EXERCISE INSTRUCTIONS =>
Convert the lines of the records below into a JSON list of strings, one string per line, omitting blank lines and the pictures.

··········

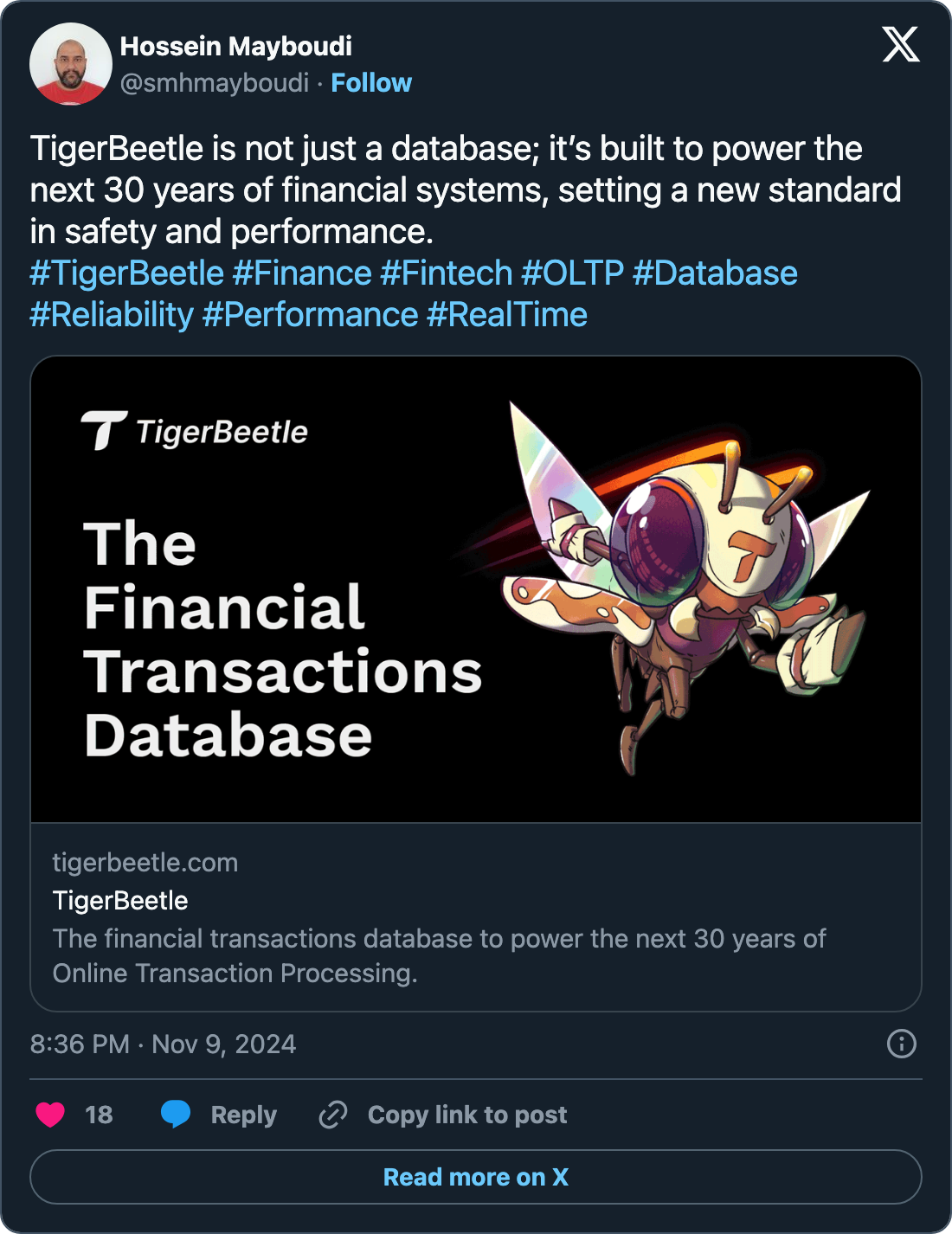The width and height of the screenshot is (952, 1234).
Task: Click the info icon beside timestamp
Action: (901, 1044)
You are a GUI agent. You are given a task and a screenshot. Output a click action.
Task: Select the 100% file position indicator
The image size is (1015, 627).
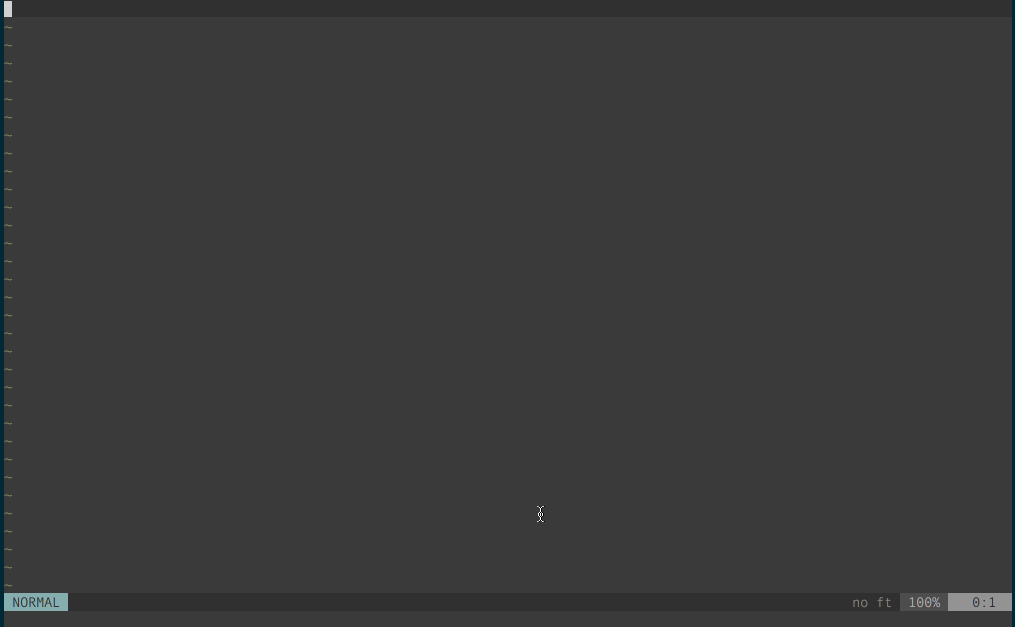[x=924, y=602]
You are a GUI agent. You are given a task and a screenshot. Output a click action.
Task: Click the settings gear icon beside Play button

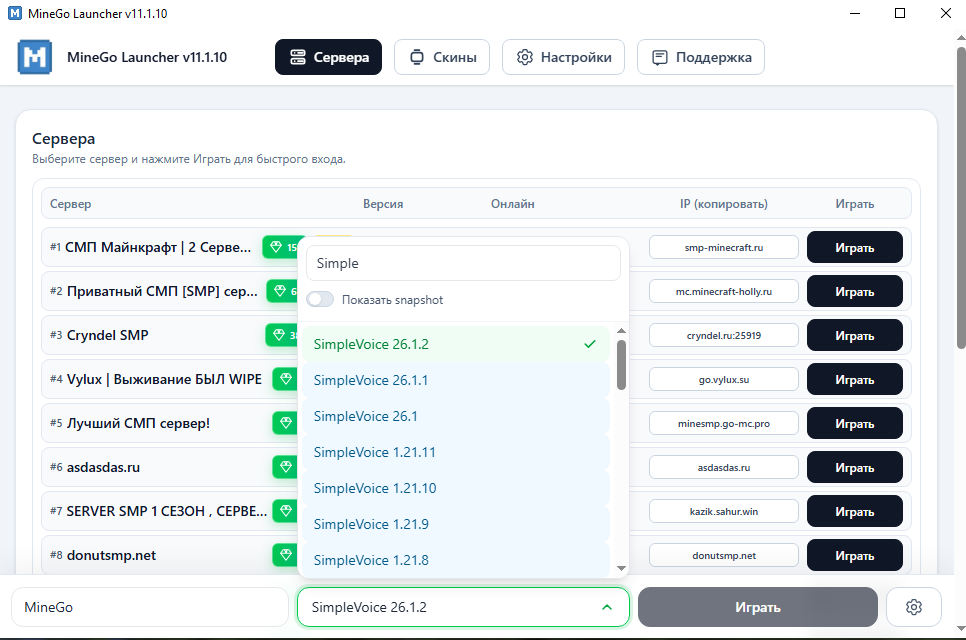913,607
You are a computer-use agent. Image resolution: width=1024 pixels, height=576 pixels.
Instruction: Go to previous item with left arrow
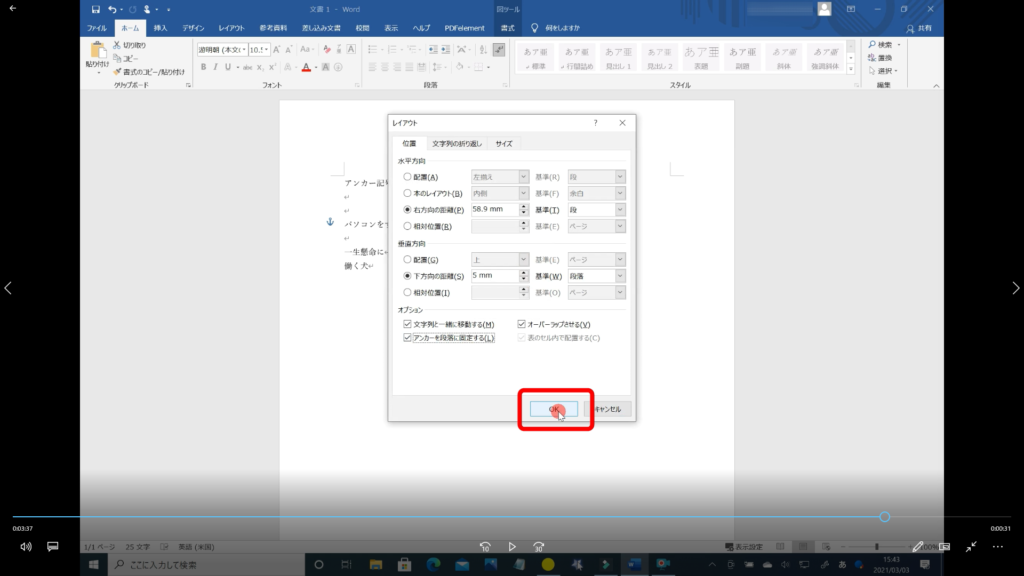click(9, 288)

··········

RESULT FOR THIS EXERCISE =>
[
  "The width and height of the screenshot is (952, 1234).",
  "Task: Click the info icon beside timestamp",
  "Action: (901, 1044)",
  "You are a GUI agent. You are given a task and a screenshot. Output a click action.",
  "Task: Select the 100% file position indicator",
  "The image size is (1015, 627).",
  "[x=924, y=602]",
  "You are a GUI agent. You are given a task and a screenshot. Output a click action.",
  "Task: Click the settings gear icon beside Play button",
  "913,607",
  "You are a computer-use agent. Image resolution: width=1024 pixels, height=576 pixels.",
  "Instruction: Go to previous item with left arrow",
  "click(9, 288)"
]